Question about different relaxed energy in the same system in IS2RE dataset

Thanks so much for your fantastic work on Open-Catalyst-Dataset.

Recently, I have been trying to use the IS2RE dataset you provided. I find that there are several pieces of data belonging to the same adsorbent+slab system with different relaxed energy, because the adsorption sites are different. Examples are as follows:

For PtHg4(1,0,0)+*O system in the oc20 IS2RE dataset, these two mapping data have different energies.
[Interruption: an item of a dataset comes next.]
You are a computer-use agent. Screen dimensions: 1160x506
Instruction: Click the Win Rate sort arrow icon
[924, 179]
random1285003: {'bulk_id': 1753, 'ads_id': 0, 'bulk_mpid': 'mp-936', 'bulk_symbols': 'PtHg4', 'ads_symbols': '*O', 'miller_index': (1, 0, 0), 'shift': 0.125, 'top': False, 'adsorption_site': ((3.24, 5.84, 25.58),), 'class': 0, 'anomaly': 0} – y_relaxed: 2.44910eV
random1991216: {'bulk_id': 1753, 'ads_id': 0, 'bulk_mpid': 'mp-936', 'bulk_symbols': 'PtHg4', 'ads_symbols': '*O', 'miller_index': (1, 0, 0), 'shift': 0.125, 'top': False, 'adsorption_site': ((1.62, 5.84, 25.73),), 'class': 0, 'anomaly': 0} –y_relaxed: 1.84555eV

For this case, I would like to know:

  1. Whether the adsorption sites in oc20_data_mapping.pkl refers to the final relaxed site or the initial adsorption site?
  2. If y_relaxed is used as the filtering metric to filter materials, what value do you recommend to use? Or using their average value? I personally think it seems more appropriate to use the global minimum because it is the most stable configuration.
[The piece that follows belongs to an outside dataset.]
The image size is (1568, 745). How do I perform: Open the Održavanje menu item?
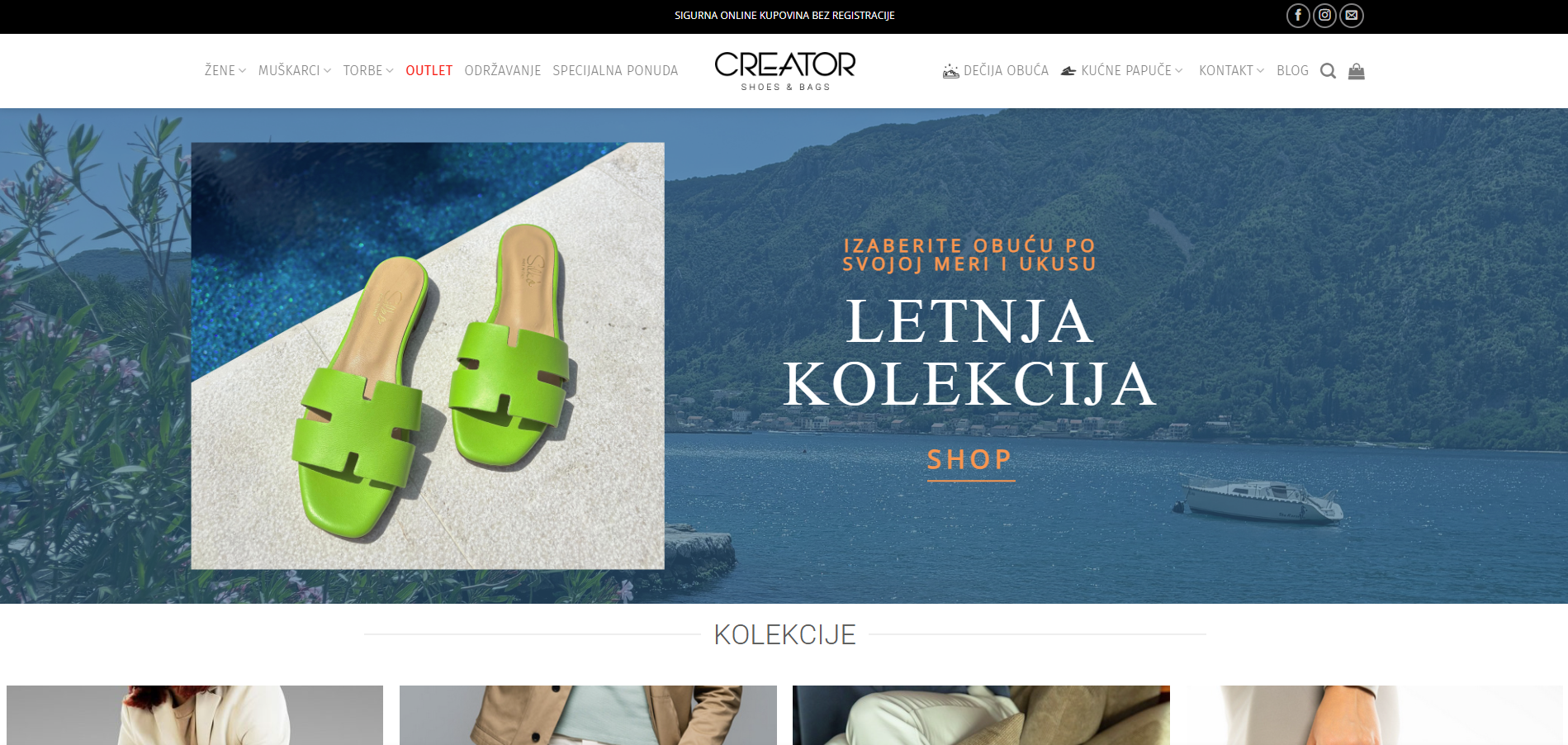503,71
  1. This refers to the initial placements of the adsorbate on the slab.
  2. Correct, picking the global minimum is correct procedure in cases like this where you have identical adsorbate+slab configurations but varying sites.

Some relevant work that you might find interesting - [2211.16486] AdsorbML: A Leap in Efficiency for Adsorption Energy Calculations using Generalizable Machine Learning Potentials. Here we explore how to find the global minimum for many different adsorption sites using OC20 models.